No single event, single offense, issue, or individual company can be identified as the source of or considered responsible for the market distrust of the pharmaceutical industry.  This has been a cumulative affect over the past 30 years or so of modern day Pharma.  It is important to identify, recognize, and acknowledge the sources of distrust before solutions can credibly and effectively be formulated.  Here are the 5 major sources of market distrust of the pharmaceutical industry:

1. Lack of honesty and full disclosure about product information (Corporate, Marketing, Sales, and Scientific integrity issues)
   1. Not disclosing, not acknowledging or downplaying potential serious adverse reactions and side effects (e.g., many including  Fen-Phen, Vioxx^®, OxyContin^® , Ketek^®)
   2. Exaggerated product claims in marketing or in sales presentations…especially comparative claims
   3. Scientific data manipulation to highlight benefits, exaggerate efficacy while carefully downplaying side effects and adverse reactions
   4. Deception in advertising (paid actors or celebrities to project credibility as they play healthcare providers or miraculously recovered or satisfied patients)
2. “Off-label” promotion (e.g., many such as Neurontin^® and Bextra^®)
   1. Companies not willing to spend the money to prove the claims but willing to encourage physicians to subject patients to uncontrolled experimental use
3. Questionable physician payments, inducements, and “conflicts of interest”
   1. Extraordinary Speaking fees and resort location training programs
   2. Excessive consulting fees, including suspect clinical study payments
   3. Board of Director fees (hundreds of thousands of dollars)
   4. Office practice meals, tchotchkes, and other perks
   5. Expensive meals, cultural or sporting events (e.g., Broadway shows, golf outings) for physicians and other healthcare providers who can influence prescribing
4. Pervasiveness of industry influence on scientific and medical communications
   1. Promotional programs presented as CME
   2. CME program development and sponsorship
   3. Medical Science Liaisons as safe harbors for scientific exchange of product information
   4. Publications, including sponsoring ghostwritten articles and books
   5. Journal advertising in medical journals
   6. Scientific and medical conference participation and exhibits
   7. Internet medical information sites
5. Pricing practices
   1. Pricing fraud (especially as it relates to Medicare and Medicaid)
   2. Unsubstantiated high prices (lacking credible rationale or cost benefit data)
   3. High price increases (recent 9.3% increase compared to -0.3% for general inflation (CPI-U)

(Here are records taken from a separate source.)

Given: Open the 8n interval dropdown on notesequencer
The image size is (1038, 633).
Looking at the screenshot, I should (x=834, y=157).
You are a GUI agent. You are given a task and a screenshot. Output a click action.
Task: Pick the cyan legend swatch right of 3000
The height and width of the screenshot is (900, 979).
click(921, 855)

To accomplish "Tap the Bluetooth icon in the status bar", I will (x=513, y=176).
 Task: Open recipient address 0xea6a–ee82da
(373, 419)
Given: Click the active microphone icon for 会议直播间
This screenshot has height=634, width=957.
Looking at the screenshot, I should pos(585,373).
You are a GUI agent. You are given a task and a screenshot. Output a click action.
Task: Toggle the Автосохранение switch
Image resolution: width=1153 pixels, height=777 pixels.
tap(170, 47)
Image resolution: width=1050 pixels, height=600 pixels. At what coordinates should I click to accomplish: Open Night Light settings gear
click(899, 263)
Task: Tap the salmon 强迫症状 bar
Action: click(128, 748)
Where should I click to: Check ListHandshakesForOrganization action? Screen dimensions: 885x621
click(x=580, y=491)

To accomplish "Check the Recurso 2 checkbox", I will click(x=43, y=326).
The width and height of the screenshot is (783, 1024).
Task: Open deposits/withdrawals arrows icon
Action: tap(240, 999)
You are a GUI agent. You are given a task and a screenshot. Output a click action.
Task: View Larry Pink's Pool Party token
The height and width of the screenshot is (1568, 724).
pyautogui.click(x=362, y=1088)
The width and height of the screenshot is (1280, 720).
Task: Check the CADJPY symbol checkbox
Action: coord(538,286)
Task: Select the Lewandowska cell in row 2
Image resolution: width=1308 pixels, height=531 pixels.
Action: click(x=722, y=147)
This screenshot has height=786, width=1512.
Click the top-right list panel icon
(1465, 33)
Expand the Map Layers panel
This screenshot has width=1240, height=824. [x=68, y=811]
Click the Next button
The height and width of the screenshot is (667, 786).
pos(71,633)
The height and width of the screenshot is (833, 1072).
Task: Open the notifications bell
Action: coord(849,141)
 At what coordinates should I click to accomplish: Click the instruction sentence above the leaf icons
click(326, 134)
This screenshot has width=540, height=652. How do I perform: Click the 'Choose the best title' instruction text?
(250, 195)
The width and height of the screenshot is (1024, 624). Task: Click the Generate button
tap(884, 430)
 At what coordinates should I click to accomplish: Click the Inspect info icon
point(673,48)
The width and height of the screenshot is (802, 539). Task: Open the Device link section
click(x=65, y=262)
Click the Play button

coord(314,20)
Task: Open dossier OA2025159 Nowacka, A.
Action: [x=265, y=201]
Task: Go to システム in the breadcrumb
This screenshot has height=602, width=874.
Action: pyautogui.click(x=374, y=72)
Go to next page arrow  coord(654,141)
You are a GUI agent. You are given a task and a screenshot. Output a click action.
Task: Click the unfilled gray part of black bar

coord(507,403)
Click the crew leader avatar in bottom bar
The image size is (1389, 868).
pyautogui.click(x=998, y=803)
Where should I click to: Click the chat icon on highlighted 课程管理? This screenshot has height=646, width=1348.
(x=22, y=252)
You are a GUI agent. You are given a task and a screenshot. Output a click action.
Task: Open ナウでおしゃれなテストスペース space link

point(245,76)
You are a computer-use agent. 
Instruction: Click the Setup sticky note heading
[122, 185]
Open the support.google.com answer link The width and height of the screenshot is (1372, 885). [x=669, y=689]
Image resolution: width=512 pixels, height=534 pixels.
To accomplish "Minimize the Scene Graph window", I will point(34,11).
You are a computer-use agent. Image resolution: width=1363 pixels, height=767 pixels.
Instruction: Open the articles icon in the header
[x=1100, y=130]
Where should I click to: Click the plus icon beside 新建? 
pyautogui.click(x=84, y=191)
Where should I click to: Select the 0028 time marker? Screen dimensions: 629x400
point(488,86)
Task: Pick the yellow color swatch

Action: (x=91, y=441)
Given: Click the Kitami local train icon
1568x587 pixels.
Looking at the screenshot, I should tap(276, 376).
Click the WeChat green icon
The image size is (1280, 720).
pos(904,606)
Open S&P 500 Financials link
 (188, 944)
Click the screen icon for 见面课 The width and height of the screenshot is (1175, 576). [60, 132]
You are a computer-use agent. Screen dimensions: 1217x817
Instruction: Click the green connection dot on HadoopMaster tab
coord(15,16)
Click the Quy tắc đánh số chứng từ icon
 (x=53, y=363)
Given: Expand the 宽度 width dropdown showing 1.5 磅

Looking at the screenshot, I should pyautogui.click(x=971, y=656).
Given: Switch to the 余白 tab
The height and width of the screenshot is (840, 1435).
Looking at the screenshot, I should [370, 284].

This is now a complex, multifaceted, and time entrenched distrust. Can the industry afford to ignore it?  If the industry or a company decides to work on this, what should they do?  What can they do?  Stay tuned.

mike@pharmareform.com

Drug information sharing in the past provided an important role for sales reps, Medical Science Liaisons, and even journal advertising.  Even back in the mid-1980’s I remember doing online research (think dumb terminal with phone couplers) for infectious disease experts in their offices.  For most, their only alternative to get this information was to sit with the Med School reference librarian and try to figure out how to get what the physician needed from the National Library of Medicine database.  Searching was actually a skill back then.  This was probably as cutting edge at the time as you could get for information retrieval and sharing.

With the advent of the internet, robust search engines, and the pervasive availability of electronic retrieval devices, calling on physicians to do literature searches became limited in value.  Now these experts can do their own searches from their own computers. What’s the point?

For the industry to add value through information sharing, it is going to take more than sending a sales rep or MSL to see a physician with basic company product information.  Most companies realize this and have moved to take advantage of the internet, e-learning, e-prescribing, and television. In time however, this will also get old, build skepticism, and diminish in value as marketers abuse these tools, trying to cleverly hype  their product advantages, and overcommercialize their products with bold intrusive branding.

So what’s the solution?  Better science.  FDA approved label claims for what you want to say about your product and strong definitive clinical data to support the claims.  Peer reviewed presentations and publications with full disclosure and fair balance of data to support the benefits and risks. If you want to claim superiority, do the studies, get the claims, or at the very least, have credible data from reproducible controlled trials.

Then use whatever electronic communications you chose to disseminate your data.   This is not to say you don’t need marketing or sales to promote your product.  Professional, data supported claims merely provide a more credible base for promotion.  No hype required. You could even have life science trained medical personnel who can discuss in detail, on a peer basis, the nuances of the data and what they mean. If these people can not stand in front of a medical conference and defend their presentations, comments, or the implications of the data being presented, they should not be presenting in a one-on-one setting either.  A very tough standard, perhaps.  But, a lot more credible than the industry has provided healthcare providers in the past.

mike@pharmareform.com

Editorials and commentary on Pharma web and blog sites continue to highlight the massive layoffs of pharmaceutical sales reps. These are frequently accompanied by commentary with justifications and desperate rationalizations for maintaining the role of the traditional pharmaceutical sales representative. Most frequently, the commentaries blame regulatory constraints and promotion guidelines for the diminishing value reps can now provide.  Many forget that the industry has brought this upon themselves by repeatedly compromising market trust with blatant advertising and promotion abuses.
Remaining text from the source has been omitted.